Freud and Rock Music
Unassailable
Sigmund Freud's position as the father of psychoanalysis remains largely unassailable. But what does he have to say about music?
Curiously for someone living in late nineteenth century Vienna, Freud never wrote specifically about music. He hardly refers to it in his work and seems to have been less interested in music than any of the arts.
Naturally this hasn't prevented his ubiquitous theories from permeating musical culture, just as they have influenced film, fine art and literature.
Among classical composers, Mahler underwent analysis with Freud and Rachmaninov famously used therapy to overcome a crippling three-year writer's block.
Then there's the mission of jazz - to confer freedom from inhibition through communication and improvisation. Couldn't that be described as a direct corollary to the free association of psychoanalysis?

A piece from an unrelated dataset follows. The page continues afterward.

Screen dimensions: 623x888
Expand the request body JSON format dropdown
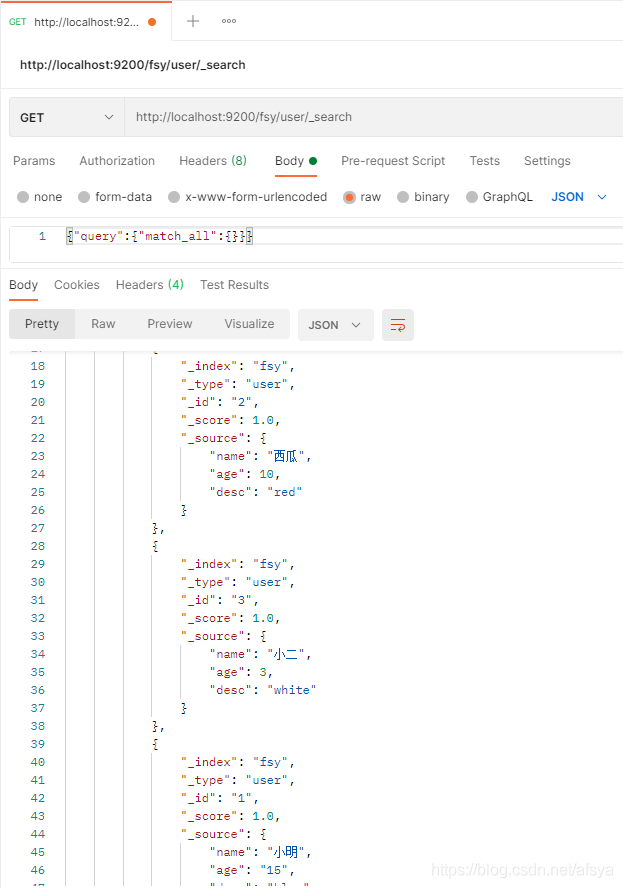[580, 197]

And in the pop world, Eddie Cochran, The Count Five, Neil Young, Kevin Coyne and John Lennon are just a few of the artists who have undergone or sung about therapy.
Far-fetched Freudian fancies
Though he became marginalized as the twentieth century drew to a close, Freud's ideas have enjoyed something of a resurgence, and looking at pop music through a Freudian lens can be quite illuminating.
The main criticism of Freudian theories is that they are untested and supported by unsubstantiated beliefs. Social scientists have not exactly been falling over themselves to carry out empirical studies of the more far-fetched Freudian fancies, mainly because there's not the faintest reason to think they might hold water.
They include the hilarious notion that toilet training and breast feeding can affect your personality in deep and disturbing ways for the rest of your life.
Then there's the 'Freudian slip', with its barmy insistence that no slips of the tongue come from random processes. Surely it's more sensible to imagine these so-called 'slips' as grammar or syntactical errors to which we disproportionally assign meaning.
Chief among Freud's untested theories is the neurotic cultural myth of The Oedipus Complex. It's dominated by the dubious assertion that Oedipal impulses represent the "nuclear complex" of every neurosis. Thus boys fear castration then conspire to kill their fathers and have sex with their mothers.
Though I don't entirely hold with Oedipal theory, its dramatic possibilities are realized to remarkable effect in Jim Morrison and The Doors' celebrated opus The End. The singer enacts a drama straight out of Sophocles and there's that famous "Father?" "Yes, son?" "I want to kill you" exchange.
Morrison's second-hand Oedipal rant shouldn't be taken literally. It's partly a diatribe against his authoritarian dad, but more accurately a cry for the destruction of repressive hierarchy and restriction in one's inner and outer life.
Cigars and Guitars
But Freud believed that society could only function if man repressed his base instincts. He illustrated this by devising the Pleasure Principle and the Reality Principle. The former describes our wish to satisfy our animal desires, whereas the latter - preferred by Freud - opposes immediate gratification and calls for us to satisfy our needs in more socially 'appropriate' ways.
Rock ‘n’ roll stood in direct opposition to that. To paraphrase Jim Morrison, it wanted the world and it wanted it NOW.
Thus hedonistic wild men like Jerry Lee Lewis and Iggy Pop seek the self-gratification of the id and satisfaction through the Pleasure Principle.
I doubt they'd agree with Freud that the repression of man's base instincts is essential to civilization. They're more likely to embrace Reich's call for greater sexual freedom as a way of dealing with neurosis.
Icons like The Beatles, Mick Jagger and David Bowie represent a feminized male alternative to dominant or hostile father figures. But the sexual licence they indulge reveals they are also partial to the Power Principle.
After all, everyone knows that guys join bands to get girls, and at its extremes rock is custom-designed to unleash dionysian impulses. A cigar is usually just a cigar, but since pop is always about context, oftentimes a guitar is definitely a phallus.
Inner lives
I must admit that as a confirmed Jungian I've acquired a grudging respect for Freud. Though some of of his theories remain unsubstantiated, when it comes to libido, drives, and the unconscious, Uncle Sigmund seems to have anticipated the inner lives of the rockers he never knew.
His theories foreshadowed their erotic obsessions, psychedelic explorations, and even - since Freud was a user of cocaine - their experimentation with drugs.
Clearly rock and psychoanalysis share far more than a preoccupation with sex.
At their worst they are capable of encouraging self-indulgence and preening self-obsession.
But at their best both represent attempts to liberate our desires and impulses from the cultural and psychological chains which threaten to imprison us and at any moment deny our authentic self-realization.